What to work on >>
Copy the records from the line containing "You are a computer-use" through the line containing "click(x=45, y=161)", changing "sidebar" to "side panel" and leaving everything else as it is. Omit the pictures from your answer.

Supplied information >>
(begin)

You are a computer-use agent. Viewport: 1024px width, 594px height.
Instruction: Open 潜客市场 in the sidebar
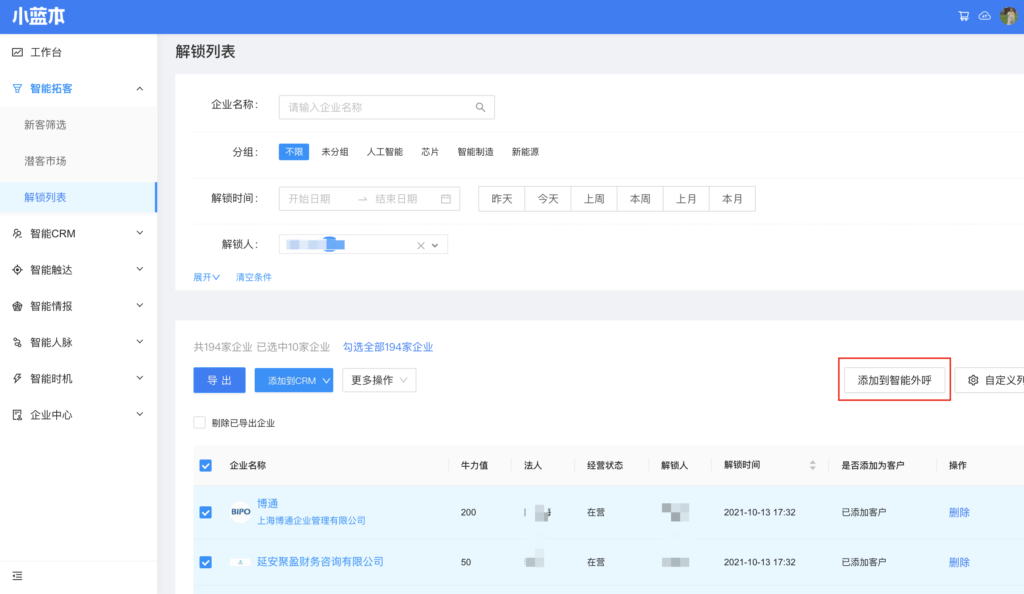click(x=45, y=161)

(end)
(begin)

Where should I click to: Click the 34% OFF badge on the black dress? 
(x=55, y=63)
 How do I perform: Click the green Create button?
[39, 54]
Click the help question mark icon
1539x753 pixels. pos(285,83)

(end)

Complete response >>
You are a computer-use agent. Viewport: 1024px width, 594px height.
Instruction: Open 潜客市场 in the side panel
click(x=45, y=161)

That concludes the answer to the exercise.